Friday, October 28, 2011

"Denaturalizing Citizenship" symposium: Smith, Tushnet respond


Issues in Legal Scholarship, a faculty-edited UC Berkeley Law journal, has just published an issue on "Denaturalizing Citizenship," edited by Leti Volpp.  It is a symposium on Linda Bosniak's The Citizen and the Alien: Dilemmas of Contemporary Membership (2006) and Ayelet Shachar's The Birthright Lottery: Citizenship and Global Inequality (2009).

LHB readers may be particularly interested in the contributions by Rogers Smith and Mark Tushnet. Here are the abstracts:

The Political Challenges of Bounded, Unequal Citizenships, Rogers M. Smith (University of Pennsylvania)

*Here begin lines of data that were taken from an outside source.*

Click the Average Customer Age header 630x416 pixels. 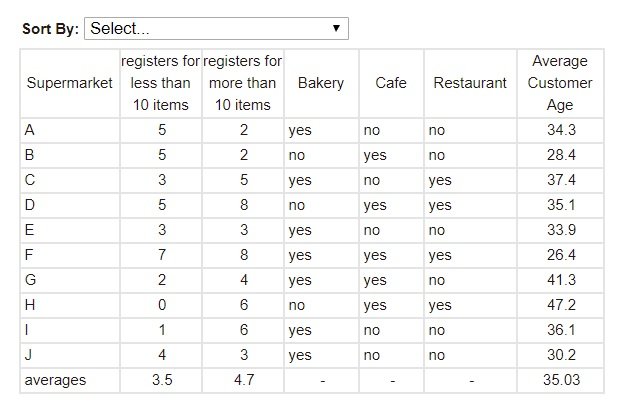click(x=560, y=83)
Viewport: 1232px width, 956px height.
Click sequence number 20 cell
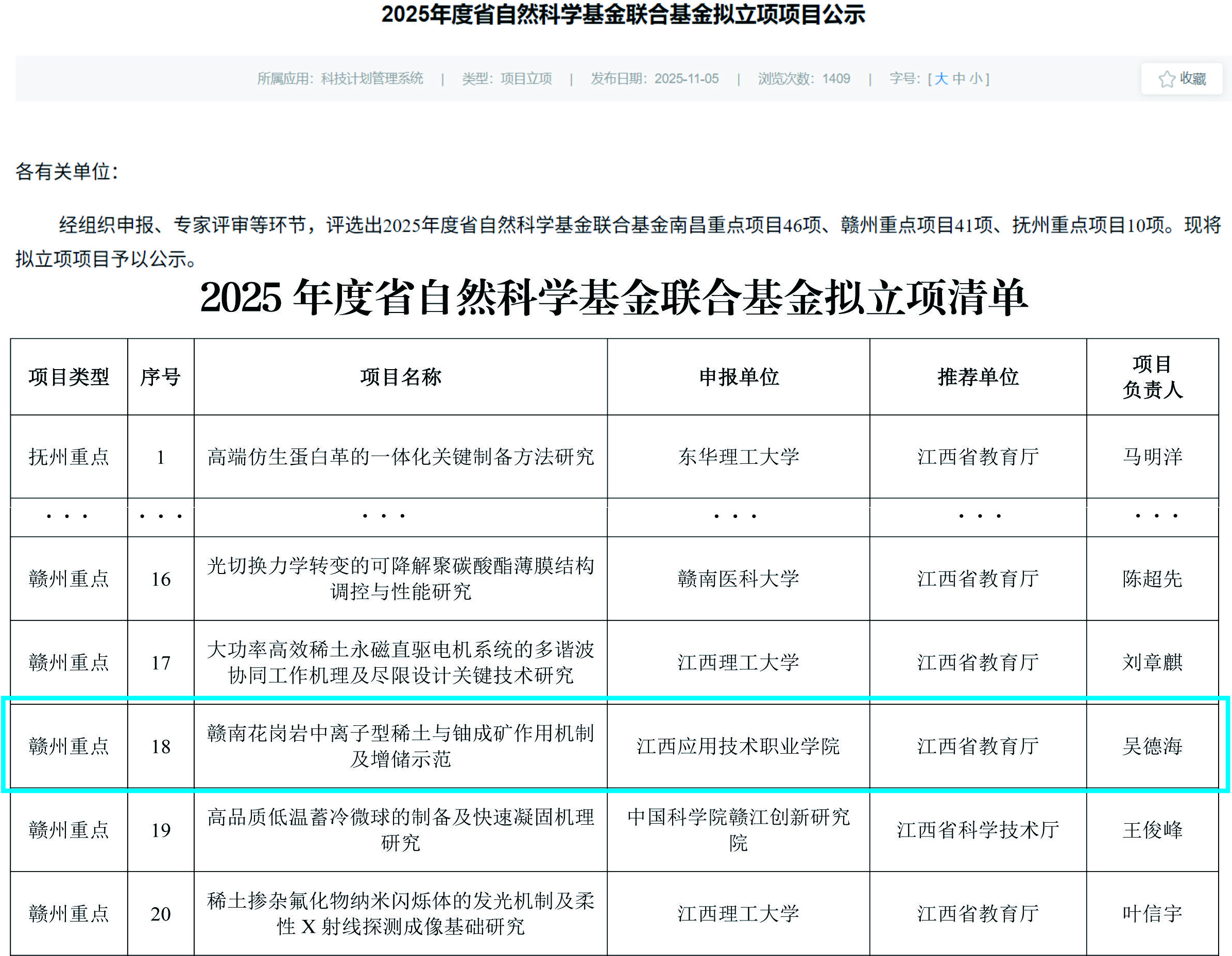pyautogui.click(x=161, y=914)
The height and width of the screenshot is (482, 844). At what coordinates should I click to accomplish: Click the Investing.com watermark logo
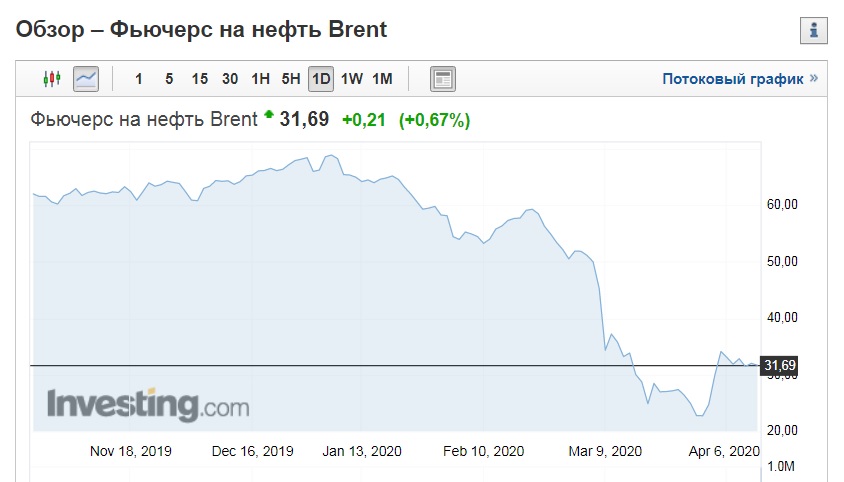pos(148,404)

The Citizen and the Alien and The Birthright Lottery are outstanding works by scholars well informed on both law and moral philosophy. Their enterprises can be constructively carried further by increased engagement with the politics shaping modern nation-state citizenships. Bosniak’s seminal analysis of the inconsistencies in immigration and citizenship policies can be extended by further engagement with the range of arguments used to defend restrictively bounded national citizenships. Shachar’s bold and original recommendations for lessening the trans-national inequalities of the modern nation-state system might be furthered by building also on obligations stemming from the mutually constitutive past and present relationships between particular richer and poorer states.
Creedal Citizenship, by Mark Tushnet (Harvard University)
This Essay sketches the idea of creedal citizenship, where citizenship results from a person’s agreement with a set of principles that define the nation of citizenship. Some nations already include elements of creedal citizenship in their self-definitions, and the common practice of requiring some degree of civic knowledge as a predicate for naturalization reflects some ideas associated with creedal citizenship. But, in its pure form, creedal citizenship would disconnect citizenship from territory entirely, yet without moving to “world citizenship” or requiring open borders. Creedal citizenship is of course not a realistic policy option anywhere today, but exploring its conceptual contours may illuminate some areas of current controversy.